IBF junior featherweight title – Osaka, Japan
Kiko Martinez (champion/No. 5 IWBR) vs. Hozumi Hasegawa (No. 13 contender/No. 18 IWBR)
Martinez (30-4, 22 KO): Second title defense; Eight wins in scheduled 12-round bouts, six by stoppage
Hasegawa (33-4, 15 KO): Fifteenth title fight (12-2); Held WBC titles at 118 and 126 pounds
Fitzbitz says: Two-weight champ Hasegawa has been working the lesser side of the street since the second of two fourth-round disasters. It says here he regains glory on home turf. Hasegawa by decision
WBC bantamweight title – Osaka, Japan
Shinsuke Yamanaka (champion/No. 2 IWBR) vs. Stephane Jamoye (No. 3 contender/No. 24 IWBR)
Yamanaka (20-0-2, 15 KO): Sixth title defense; Five stoppage wins in six career title fights
Jamoye (25-4, 5 KO): First title fight; Sixth fight outside Belgium (2-3)
Fitzbitz says: If a guy is ranked third by a sanctioning body and 24th independently, there’s reason to believe he might not actually warrant a title shot. That seems to be the case here. Yamanaka in 8
WBA cruiserweight title – Moscow, Russia
Denis Lebedev (champion/No. 6 IWBR) vs. Guillermo Jones (champion in recess/No. 5 IWBR)
Lebedev (25-2, 19 KO): First title defense; Lost via 11th-round TKO to Jones in May 2013
Jones (39-3-2, 31 KO): Eighth title fight (4-1-2); Unbeaten since 2005 (8-0)
Fitzbitz says: Lebedev was six minutes away from beating Jones before a gruesome eye injury became his undoing. If he keeps the swelling to a minimum this time, he’ll finish the job. Lebedev by decision
IBF/IBO/WBA/WBO heavyweight titles – Oberhausen, Germany
Wladimir Klitschko (champion/No. 1 IWBR) vs. Alex Leapai (No. 1 WBO/No. 29 IWBR)
Klitschko (61-3, 51 KO): Sixteenth IBF/IBO title defense; Unbeaten since 2004 (19-0)
Leapai (30-4-3, 24 KO): First title fight; Fifth fight outside Australia (4-0)
Fitzbitz says: Again, if the WBO ranks you No. 1 and an unaffiliated group says you’re 29th, you may be in for some trouble on the top tier.
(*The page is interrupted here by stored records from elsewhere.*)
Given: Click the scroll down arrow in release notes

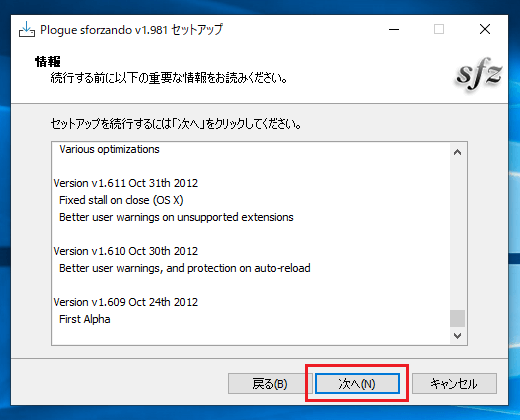Looking at the screenshot, I should tap(457, 335).
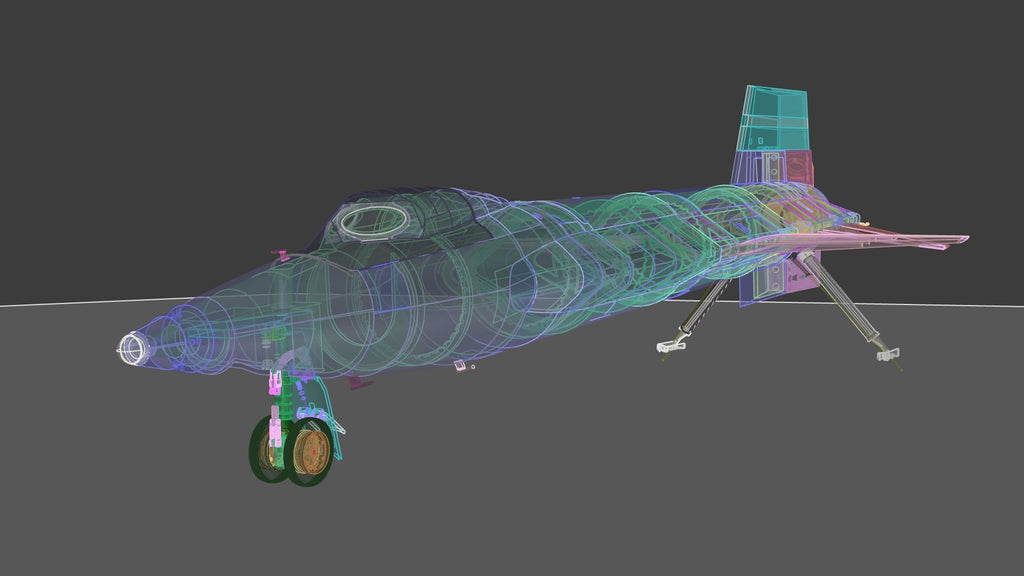This screenshot has width=1024, height=576.
Task: Select the teal upper vertical tail section
Action: tap(772, 120)
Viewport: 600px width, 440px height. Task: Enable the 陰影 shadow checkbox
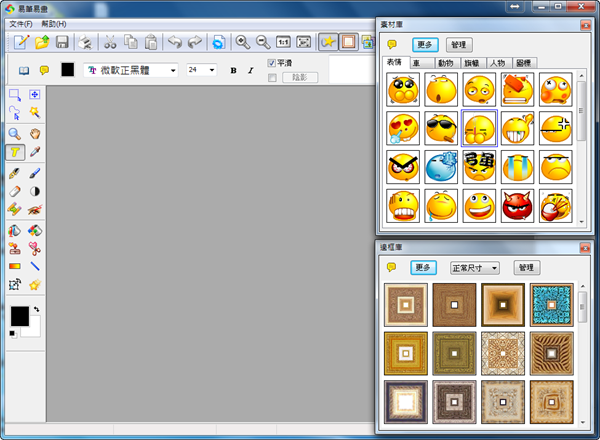[272, 77]
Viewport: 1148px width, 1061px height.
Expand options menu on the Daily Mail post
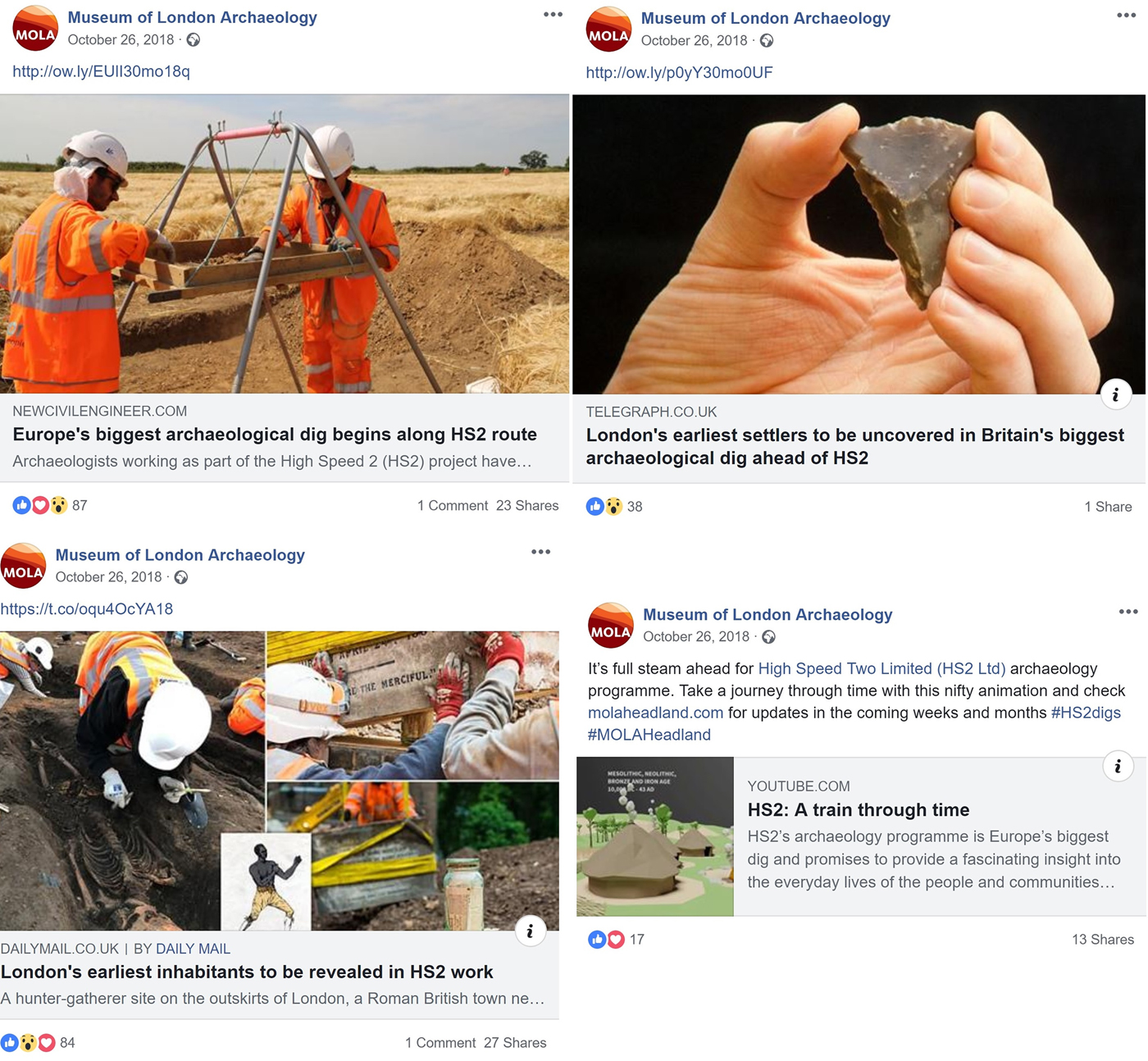(540, 552)
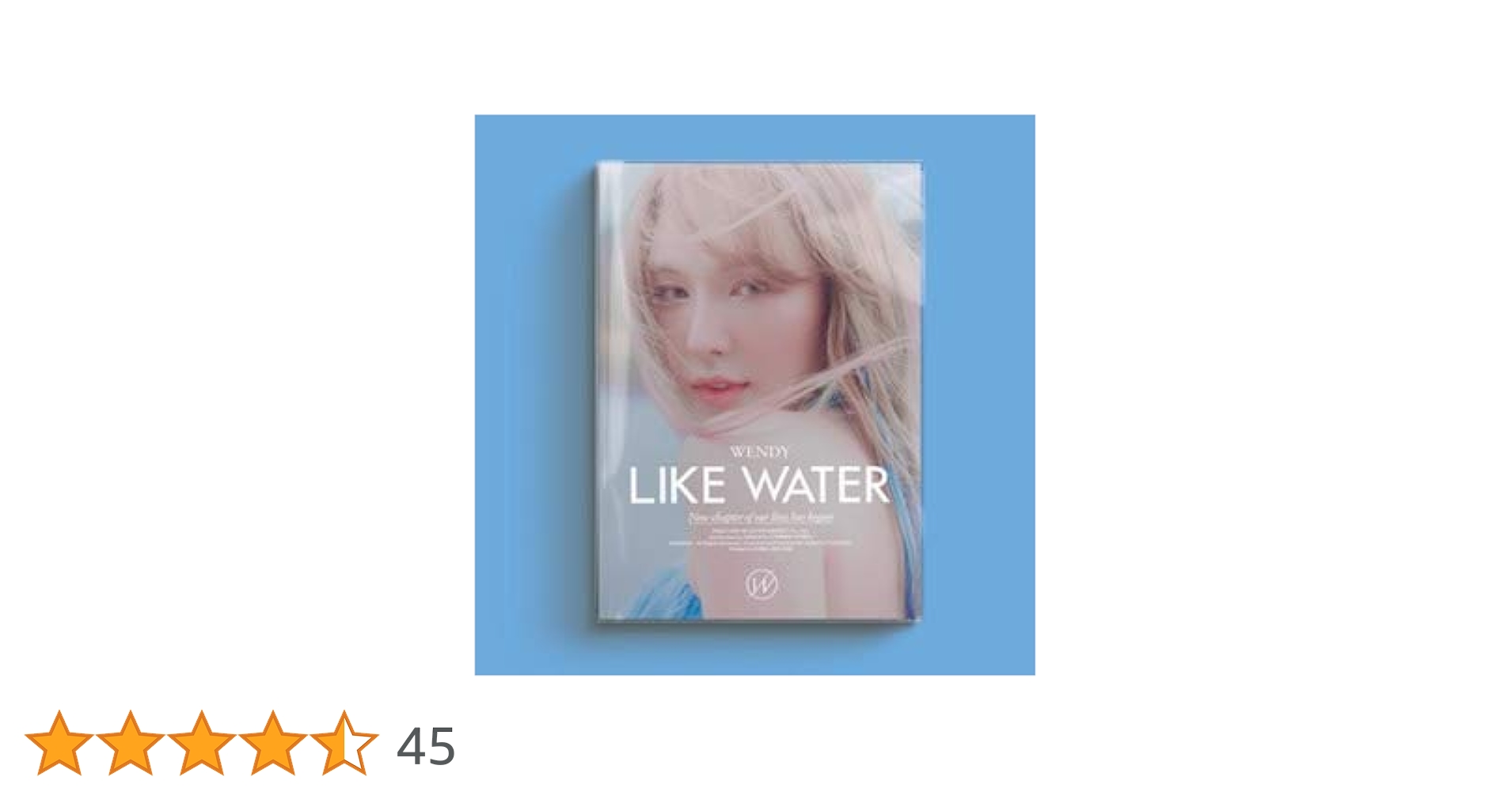Click the blue area below the album
1512x792 pixels.
(x=754, y=649)
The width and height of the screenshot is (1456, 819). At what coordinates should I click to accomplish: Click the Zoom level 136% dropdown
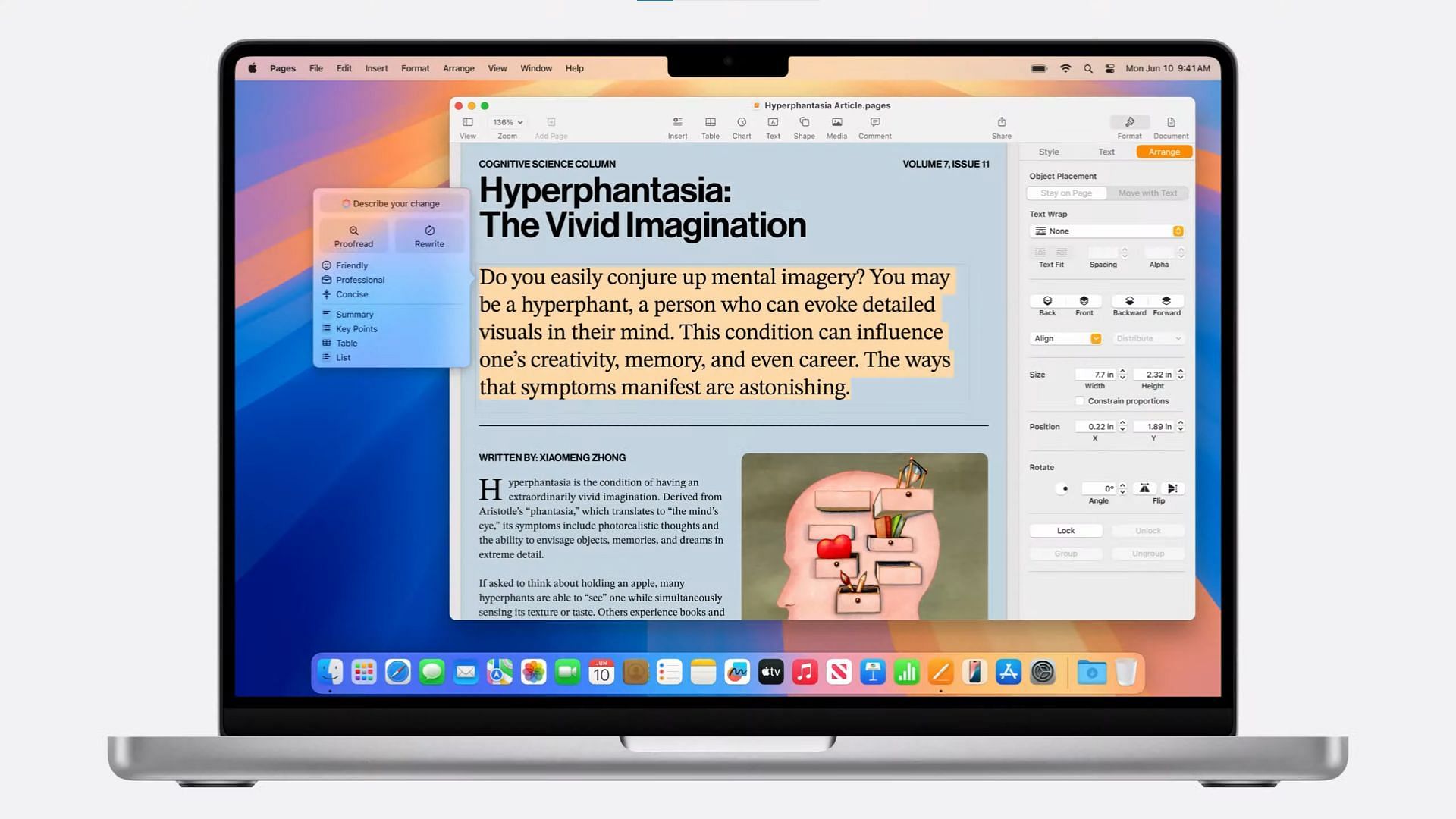click(506, 122)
Klitschko will violently illustrate the difference. Klitschko in 6
WBA/WBO flyweight titles – Puerto Penasco, Mexico
Juan Francisco Estrada (champion/No. 3 IWBR) vs. Richie Mepranum (No. 10 WBO/unranked IWBR)
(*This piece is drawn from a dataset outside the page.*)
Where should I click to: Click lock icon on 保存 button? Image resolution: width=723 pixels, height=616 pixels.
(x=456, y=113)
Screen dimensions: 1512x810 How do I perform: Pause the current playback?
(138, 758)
Estrada (25-2, 18 KO): Second title defenses; Twenty-fifth fight in Mexico, first since 2012 (23-1)
Mepranum (27-3-1, 6 KO): Second title fight (0-1); First fight at flyweight limit since 2010
Fitzbitz says: The Filipino lost his last title fight at flyweight in 2010 and hasn’t been setting the world on fire since. He’s a familiar name, but not a serious championship threat. Estrada by decision
WBC lightweight title – Carson, Calif.
Omar Figueroa (champion/No. 11 IWBR) vs. Jerry Belmontes (No. 15 contender/unranked IWBR)
Figueroa (22-0-1, 17 KO): First title defense; Second career fight scheduled for 12 rounds (1-0)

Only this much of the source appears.